Le cannabis est passé, au cours du Moyen Âge, de l’état de médicament habituel, présent sur les étagères des médecins, herboristes ou sages-femmes, à celui d’être considérée comme l’appendice végétal de Satan lui-même. C’est que, comme l’a signé le pape Innocent VIII, dans sa bulle Le Marteau des Sorcières, son usage était « un sacrement impie appartenant au second ou troisième type de messe satanique ». Un terrible péché qui, selon le Pontife, conduisait ses usagers à se transformer en êtres obscurs et maléfiques, assassins et propagateurs de maladies. Mais cela n’était pas le pire. Non. Mais aussi et surtout, qu’ils allaient supposément se convertir en adorateurs lascifs du terrible Lucifer !

Pourquoi le chanvre s’était-il ainsi soudainement transformé en prolongation terrestre du seigneur des ténèbres ? C’est d’autant plus curieux lorsqu’on sait que ce sont les croisés qui, au retour de Terre Sainte, ont été quelques-uns des introducteurs de la plante en Europe, et qu’ils l’utilisaient pour soigner différents maux comme l’hydrophobie ou le tétanos. Que s’est-il donc passé pour que, sans crier gare, l’église catholique la condamne si catégoriquement ?

Ce fut une question de contrôle du marché. Au cours des plus de trois ans qu’a duré l’épidémie de Peste Noire en Europe (1347-1351), laissant 25 millions de morts, le médicament le plus utilisé pour lutter contre les douleurs de la maladie était un remède qui contenait du cannabis, l’Unguentum Populeum. La même préparation qu’utilisaient les femmes qui participaient aux rites païens d’adoration à la déesse de l’amour, ces femmes qui, plus tard, seraient appelées péjorativement « sorcières ». La controverse était toute trouvée pour la population : Si la maladie venait de la colère divine, pourquoi cette préparation contenant du cannabis et que préparaient les disciples féminines des rites païens avait-elle le « pouvoir » de guérir les gens ?

 

« Les gens sont retournés vers la médecine de leurs villages et les croyances de leurs ancêtres. L’église a perçu ce changement d’autorité et a tout fait pour l’éviter », explique la sociologue et chercheuse américaine Catherine Stolley. Parallèlement, on a propagé la rumeur selon laquelle la « sorcellerie » de ces femmes était la responsable de la Peste Noire et on a attisé la haine de la population, en déclarant qu’elles l’avaient propagée dans le but de détruire les règnes chrétiens.

Pratiquement un siècle plus tard, le mensonge avait pénétré tous les pores d’une société désolée et était arrivé jusqu’au sommet de la hiérarchie chrétienne.

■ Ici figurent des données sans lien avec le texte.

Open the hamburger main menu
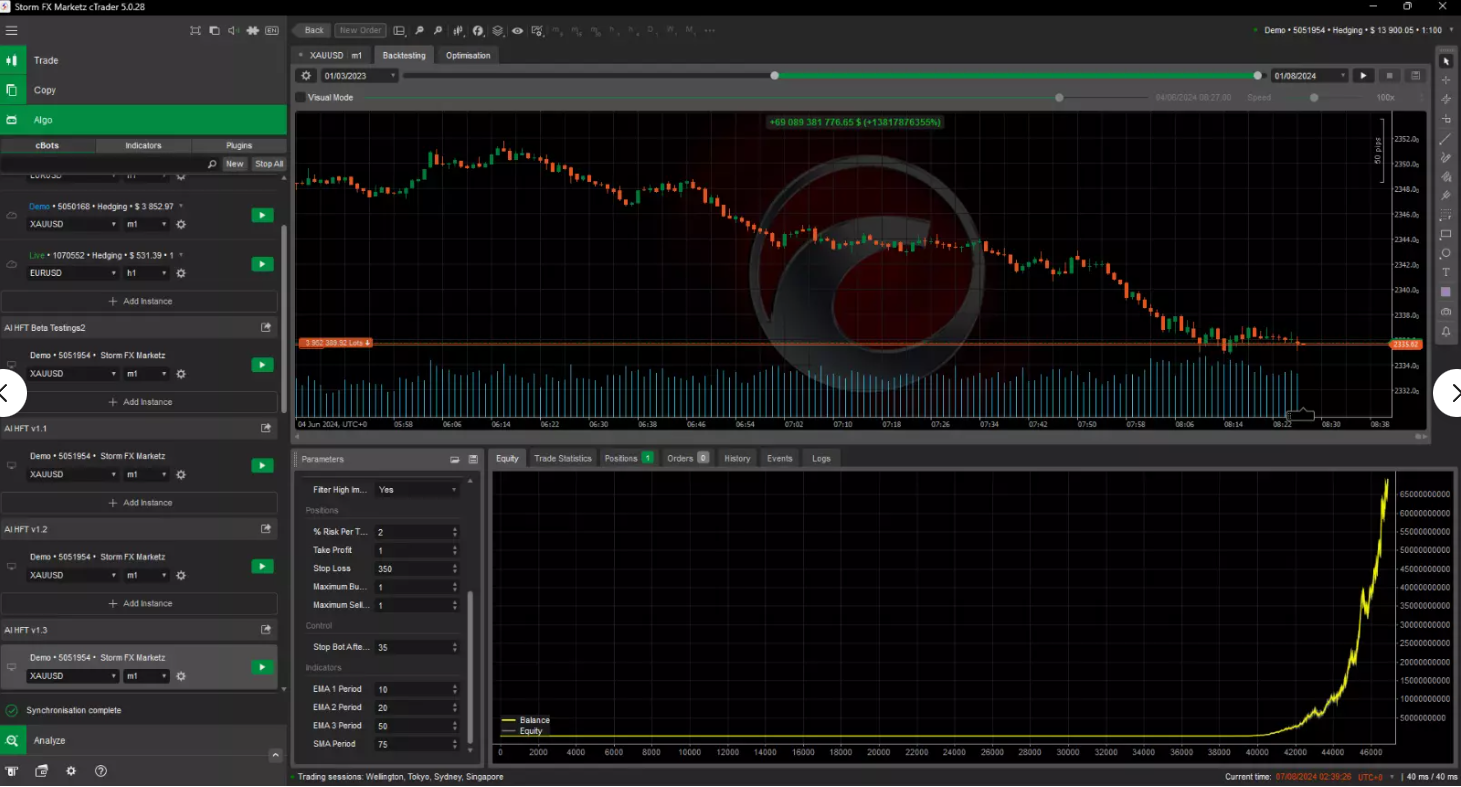 tap(12, 31)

En 1484, le Pape Innocent VIII change soudainement d’opinion à propos des disciples des cultes à la fertilité. Jusqu’alors, il ne s’était pas prononcé. Dorénavant, par le biais de la bulle contre les « sorcières », appelée en latin Malleus Maleficarum, non seulement les ensorcelées existaient, mais elles devaient être poursuivies, torturées et assassinées. Les sages-femmes et herboristes, passèrent également à être considérées comme les servantes du démon et le cannabis est venu à être interdit.

Ainsi, l’église introduisait dans sa définition de la sorcellerie, n’importe quelle personne ayant des connaissances en herboristerie, puisque « ceux qui utilisent les herbes ont passé un pacte avec le Démon, que ce soit implicite ou explicite ». Une résolution qui illustrait le passage de l’Europe par l’un des épisodes les plus obscurs de son histoire tout en fondant les bases pour l’interdiction du cannabis et de sa perception négative au sein de la population. Le cannabis, devenait du jour au lendemain, et en dépit de son histoire, une « herbe de sorcières » utilisées par les adoratrices de Satan.

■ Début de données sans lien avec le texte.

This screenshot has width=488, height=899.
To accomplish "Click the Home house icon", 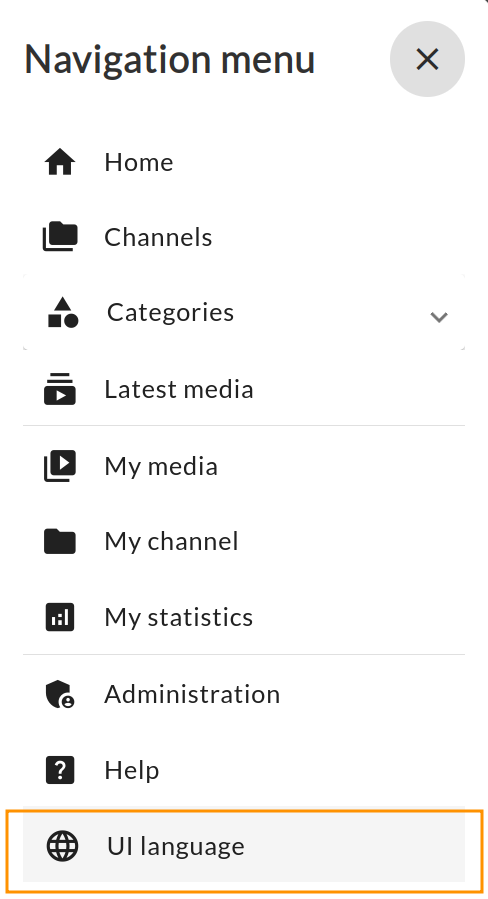I will tap(60, 162).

Une définition qui aurait mis K.O., les envoyant directement au tapis, les médecins et érudits des civilisations les plus variées qui utilisaient le cannabis à usage médical depuis, au moins, l’époque de l’empereur chinois Shen Nung en 2800 av. J.-C. Les Égyptiens, par exemple, incluaient des médicaments à base de marijuana dans le Papiro Ebers – probablement le traité de médecine le plus ancien que l’on ait conservé - ; les Grecs l’utilisaient comme remède contre les crampes ou la goutte et le Canon Medicinae écrit par Avicenne, le célèbre médecin arabe, la recommandait pour le traitement de la migraine ou de l’épilepsie. Pour ne citer que quelques cas. 

Malgré tout cela, la peur du chanvre s’est installée dans la société féodale. Les terribles tortures subies par les personnes soupçonnées de l’utiliser, ajoutées au contexte social d’ignorance et de recul, ont provoqué une rupture vis-à-vis de la tradition thérapeutique du cannabis dans la pharmacopée européenne et ont confiné son usage aux sociétés d’Afrique et d’Asie.